RU2522670C2 - Electron-beam welding - Google Patents

Abstract

FIELD: process engineering.

SUBSTANCE: invention relates to electron-beam welding. Proposed method comprises applying of local magnetic field to parts butt, directing of electron beam to said butt to form penetration channel and electron-beam welding of parts at bottom position with part-through penetration. Applied is magnetic field its direction being perpendicular to butt plane. Electron beam is directed at acute angle to the interface selected to make electron beam enter the penetration channel at 90°±15°, to form beam curvilinear path and to direct electron beam nearby penetration channel bottom at 0÷30°.

EFFECT: higher quality of weld joint.

1 dwg

Description

The invention relates to the field of engineering, in particular to a welding method, and may find application in the production of various welded structures for critical purposes.

A known method of welding with an electron beam in the lower position (Mamutov E.L., Electron beam welding of large thickness parts, Moscow, Mashinostroyenie, 1992, 125 pp.) Comprising an electron beam gun, welded parts, an electron beam, a weld pool, a penetration channel and weld. However, during deep-penetration electron beam welding, the beam is periodically shielded by metal vapors and the moving liquid metal of the weld pool, which leads to periodic beam defocusing and the instability of the electron beam at the melting front and at the root of the seam.

___

### Short exercise 1
Pull out every line of the records below that contains the word "sidebar", and copy each one unchanged.

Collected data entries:

___

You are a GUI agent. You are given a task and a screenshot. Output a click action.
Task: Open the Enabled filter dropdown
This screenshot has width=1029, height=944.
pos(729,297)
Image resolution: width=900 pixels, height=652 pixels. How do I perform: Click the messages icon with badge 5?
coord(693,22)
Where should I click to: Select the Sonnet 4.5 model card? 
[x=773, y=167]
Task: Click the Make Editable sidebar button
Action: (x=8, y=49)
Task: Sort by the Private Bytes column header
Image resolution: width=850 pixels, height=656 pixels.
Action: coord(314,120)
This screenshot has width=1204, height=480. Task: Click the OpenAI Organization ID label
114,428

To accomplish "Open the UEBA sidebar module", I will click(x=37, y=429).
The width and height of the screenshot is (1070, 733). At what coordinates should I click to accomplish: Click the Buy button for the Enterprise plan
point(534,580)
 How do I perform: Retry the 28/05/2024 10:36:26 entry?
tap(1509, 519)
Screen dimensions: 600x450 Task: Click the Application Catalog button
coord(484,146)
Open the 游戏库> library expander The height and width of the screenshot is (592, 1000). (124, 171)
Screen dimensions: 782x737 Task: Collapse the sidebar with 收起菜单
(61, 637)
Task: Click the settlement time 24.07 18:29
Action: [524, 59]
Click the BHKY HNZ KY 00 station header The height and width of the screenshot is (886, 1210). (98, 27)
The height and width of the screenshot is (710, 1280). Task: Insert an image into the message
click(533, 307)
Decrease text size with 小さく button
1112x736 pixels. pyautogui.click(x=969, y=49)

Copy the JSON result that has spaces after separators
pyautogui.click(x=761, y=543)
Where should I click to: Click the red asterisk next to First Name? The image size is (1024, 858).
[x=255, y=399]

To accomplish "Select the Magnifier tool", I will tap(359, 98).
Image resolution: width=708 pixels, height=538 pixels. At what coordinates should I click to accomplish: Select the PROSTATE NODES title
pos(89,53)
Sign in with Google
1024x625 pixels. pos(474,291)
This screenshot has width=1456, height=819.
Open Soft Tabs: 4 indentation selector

___

### Short exercise 2
Answer these questions about the electron-beam welding patent above:
(a) In what direction does the applied magnetic field point?
(b) What effect does the abstract claim for the invention?
(c) In the known method, what periodically shields the beam during deep-penetration welding?

### Task answer 1
Task: Click the Make Editable sidebar button
To accomplish "Open the UEBA sidebar module", I will click(x=37, y=429).
Screen dimensions: 782x737 Task: Collapse the sidebar with 收起菜单

### Task answer 2
(a) Perpendicular to the butt plane.
(b) Higher quality of the weld joint.
(c) Metal vapors and the moving liquid metal of the weld pool.